Segment Start: Data excerpts

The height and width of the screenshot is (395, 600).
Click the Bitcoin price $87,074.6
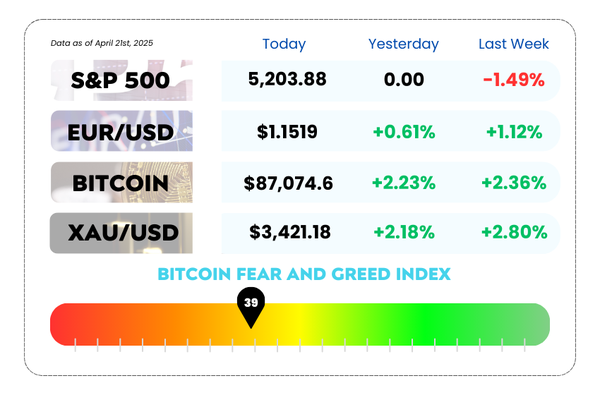pos(288,183)
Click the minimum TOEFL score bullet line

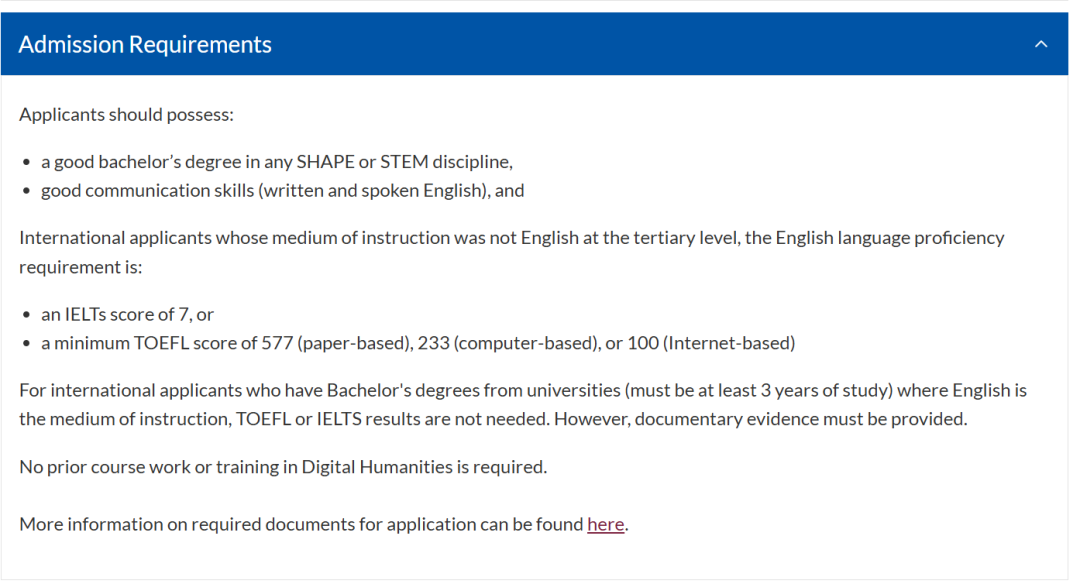pos(417,343)
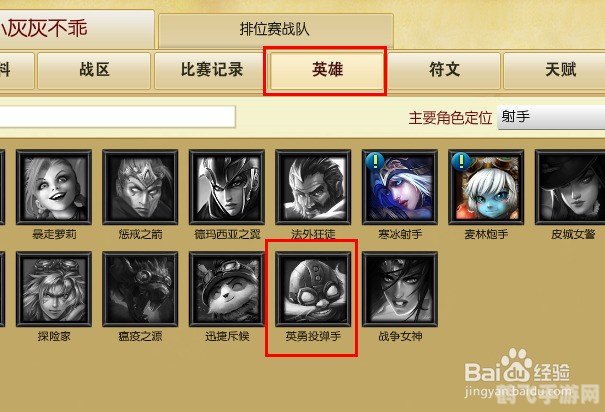Open the 天赋 tab

click(x=555, y=71)
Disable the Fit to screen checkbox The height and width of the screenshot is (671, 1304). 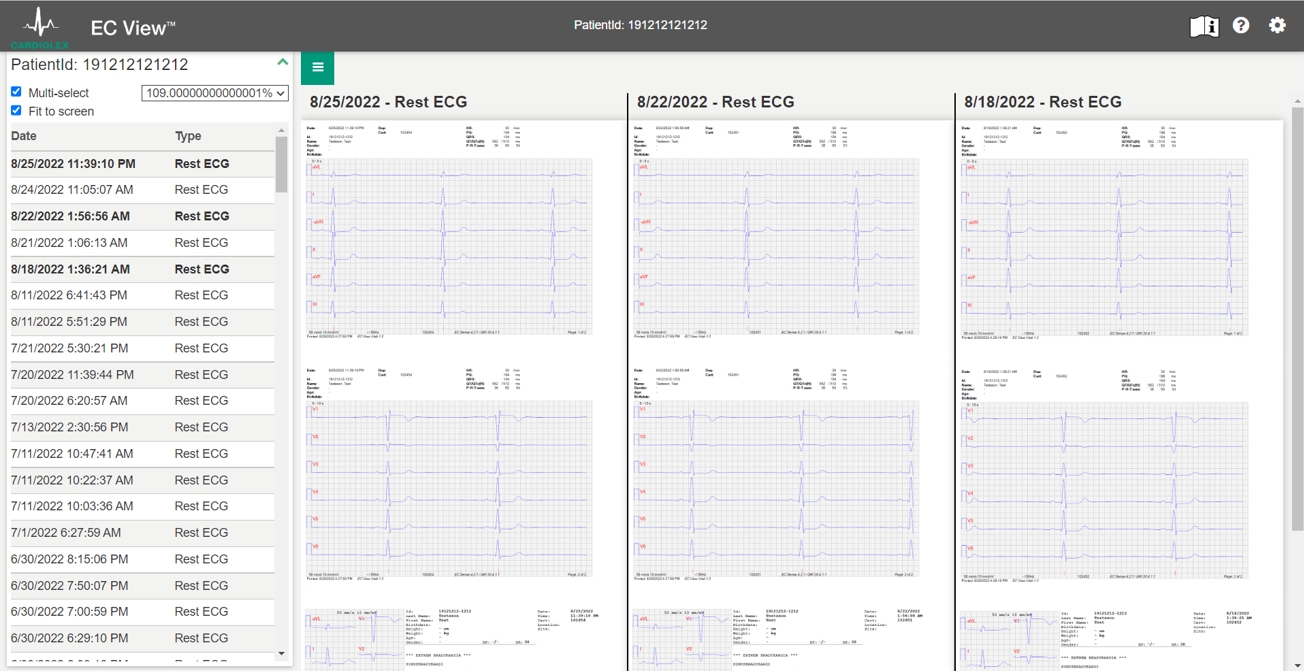click(16, 111)
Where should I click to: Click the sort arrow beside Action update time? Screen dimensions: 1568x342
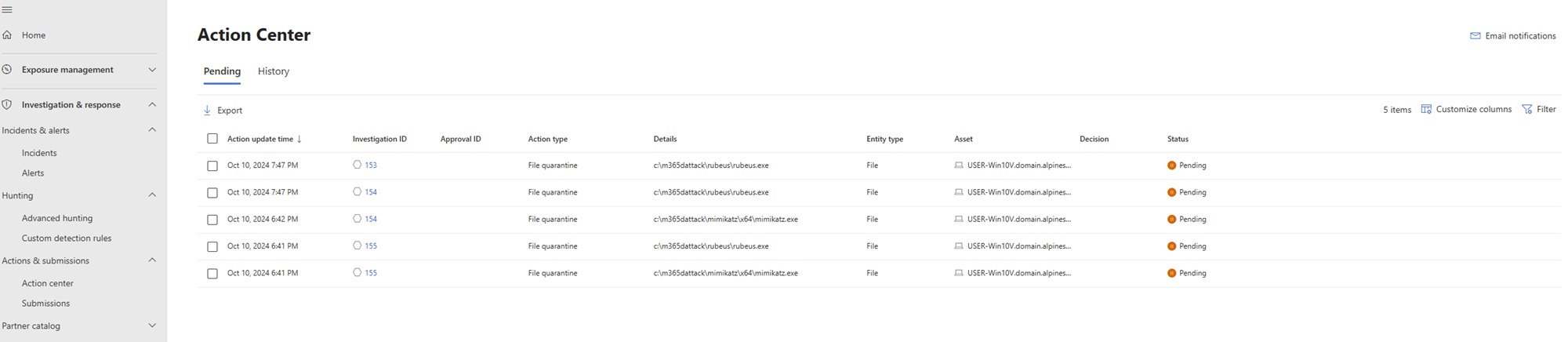tap(299, 139)
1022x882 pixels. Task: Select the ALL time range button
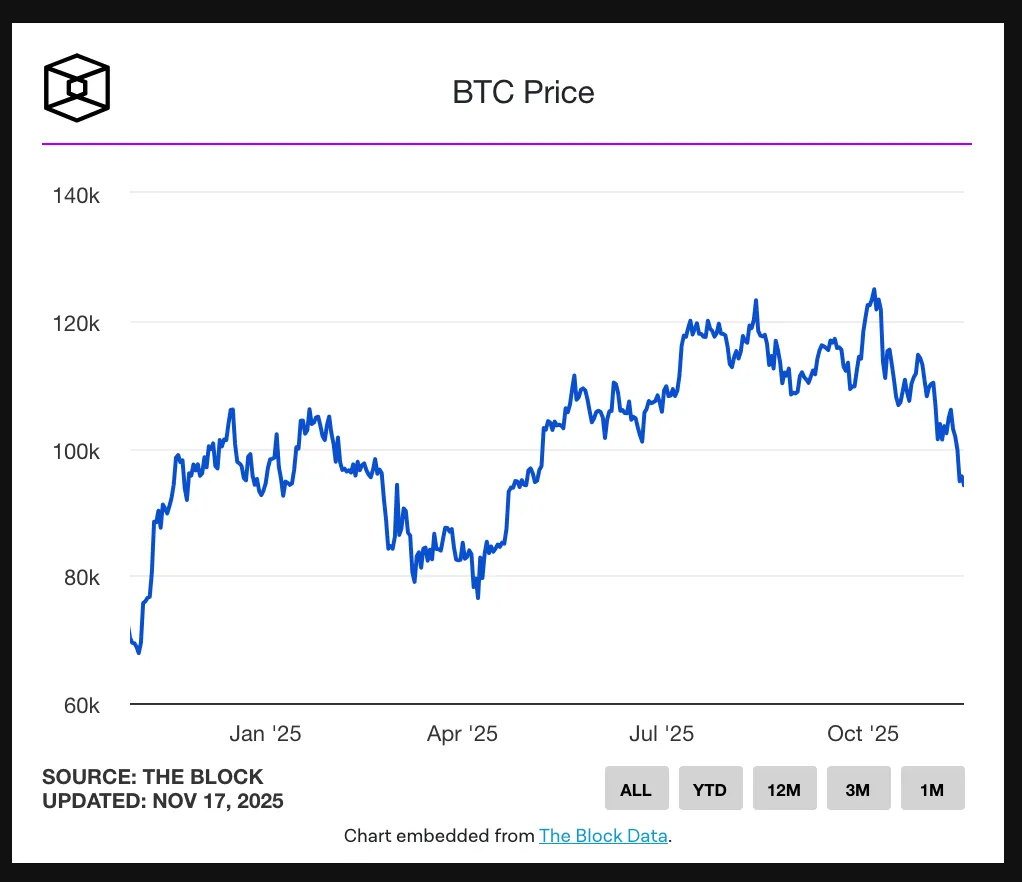(636, 789)
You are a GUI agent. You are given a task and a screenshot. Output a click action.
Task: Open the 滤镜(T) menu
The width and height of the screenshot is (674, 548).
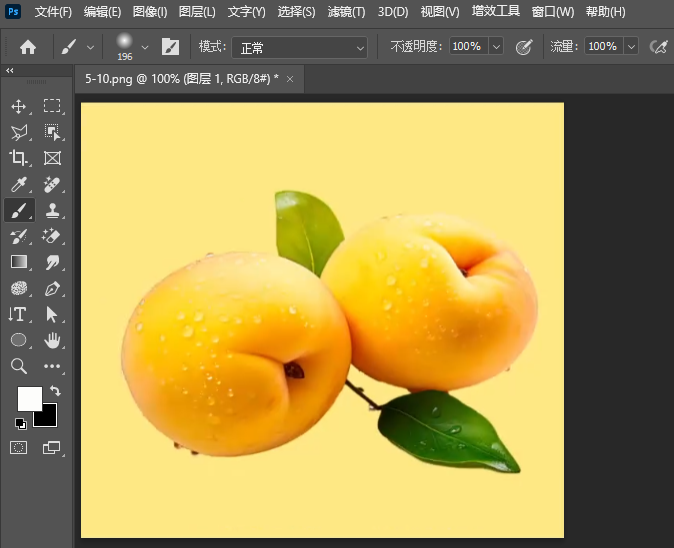(344, 12)
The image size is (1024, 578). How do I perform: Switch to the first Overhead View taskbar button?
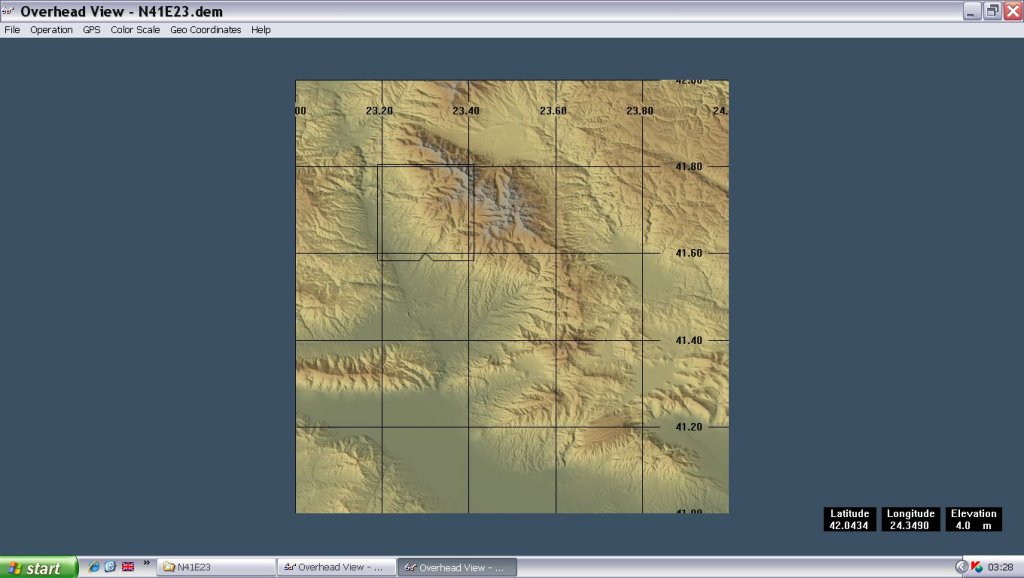[x=336, y=567]
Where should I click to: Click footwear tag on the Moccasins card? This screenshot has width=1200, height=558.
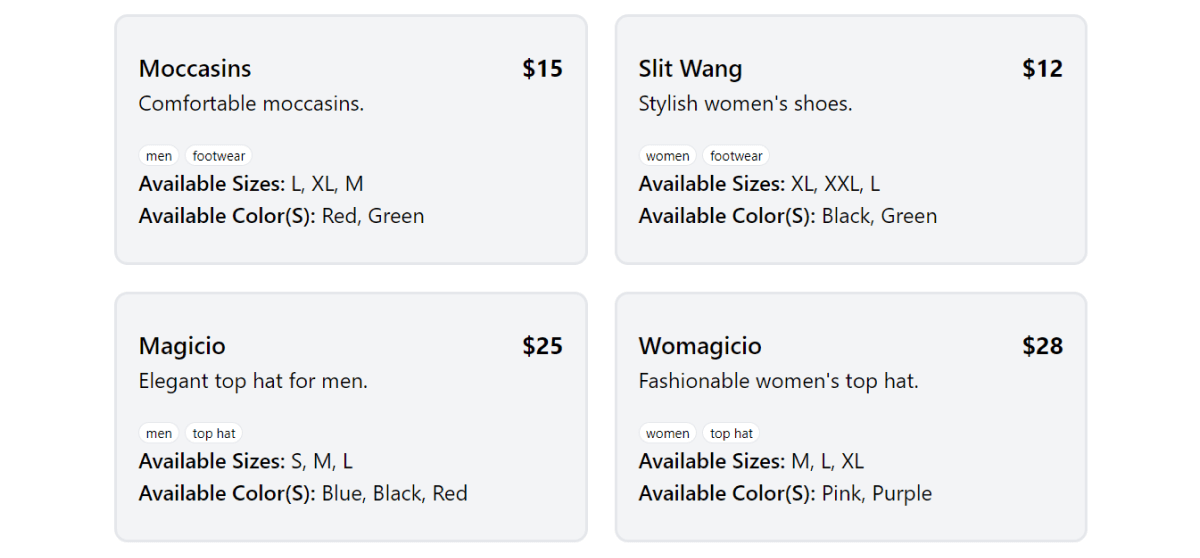219,156
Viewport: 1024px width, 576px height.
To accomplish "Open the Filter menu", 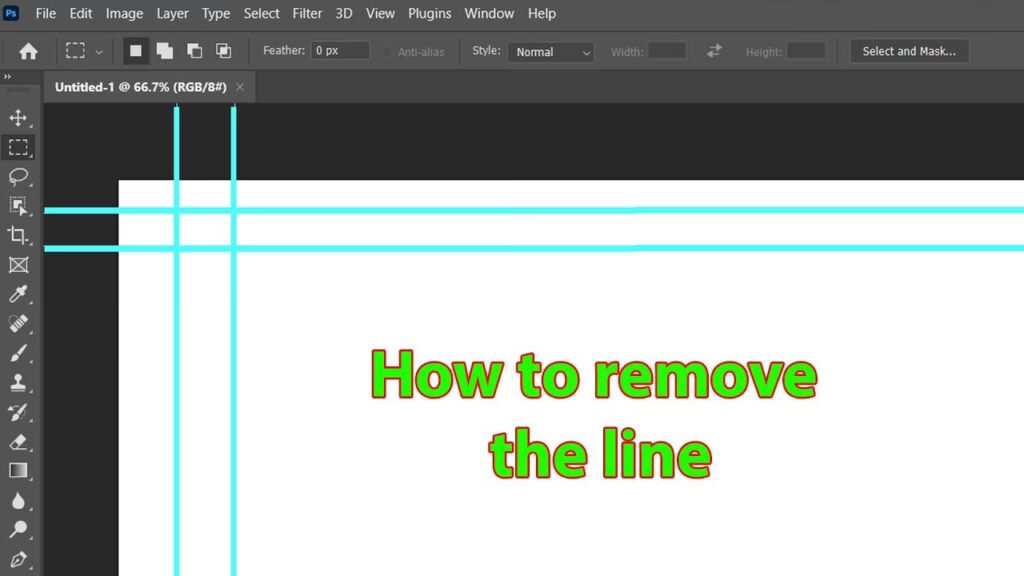I will pyautogui.click(x=307, y=14).
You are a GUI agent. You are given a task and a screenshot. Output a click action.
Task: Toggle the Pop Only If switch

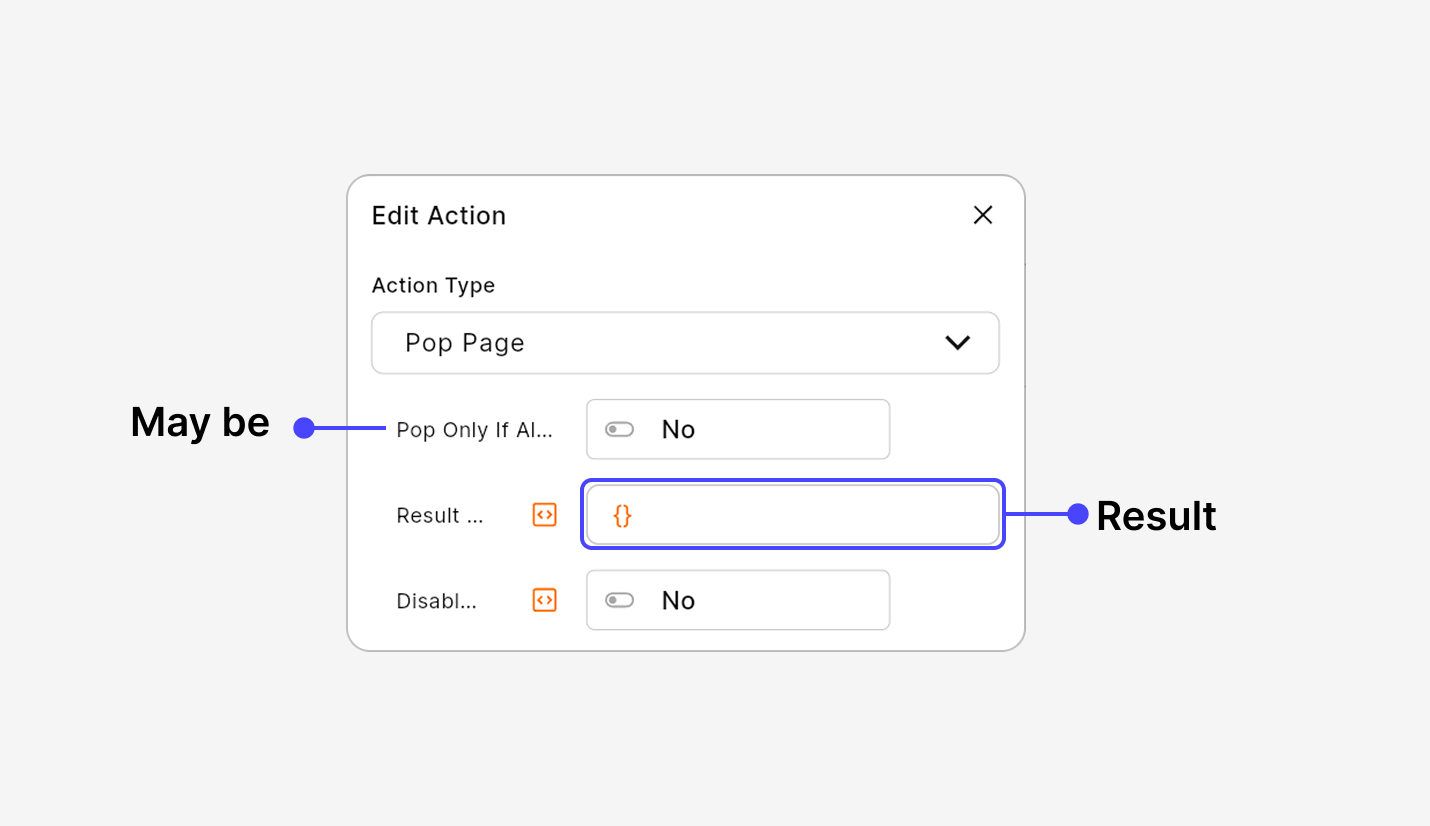[x=620, y=429]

Segment End: Data excerpts

> [The task]: Between and including the line with "The width and" and the line with "Viewport: 1024px width, 576px height.", repeat every line exactly as it appears above, with pictures left out.

> [Your solution]:
The width and height of the screenshot is (674, 548).
(344, 12)
The image size is (1024, 578). How do I perform: Switch to the first Overhead View taskbar button?
[x=336, y=567]
Where should I click to: Click footwear tag on the Moccasins card? This screenshot has width=1200, height=558.
219,156
Viewport: 1024px width, 576px height.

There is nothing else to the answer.